* BEGIN Raw data *

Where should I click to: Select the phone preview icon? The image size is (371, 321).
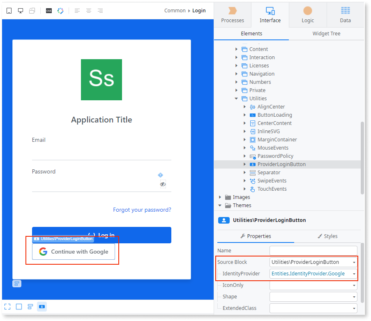[x=9, y=10]
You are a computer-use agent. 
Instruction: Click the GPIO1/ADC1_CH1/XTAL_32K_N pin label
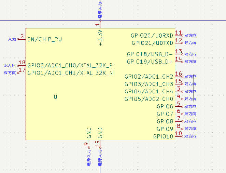point(70,73)
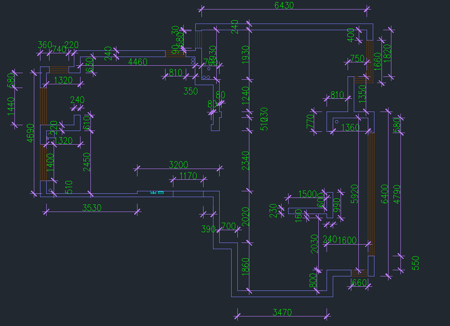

* END Raw data *

▸ Given instruction
Rewrite all of the material above with "phone preview icon" changed to "desktop preview icon" and nothing else altered. Omit the pictures from your version.

▸ Solution to the problem
Where should I click to: Select the desktop preview icon? The image size is (371, 321).
[x=9, y=10]
You are a computer-use agent. 
Instruction: Click the GPIO1/ADC1_CH1/XTAL_32K_N pin label
point(70,73)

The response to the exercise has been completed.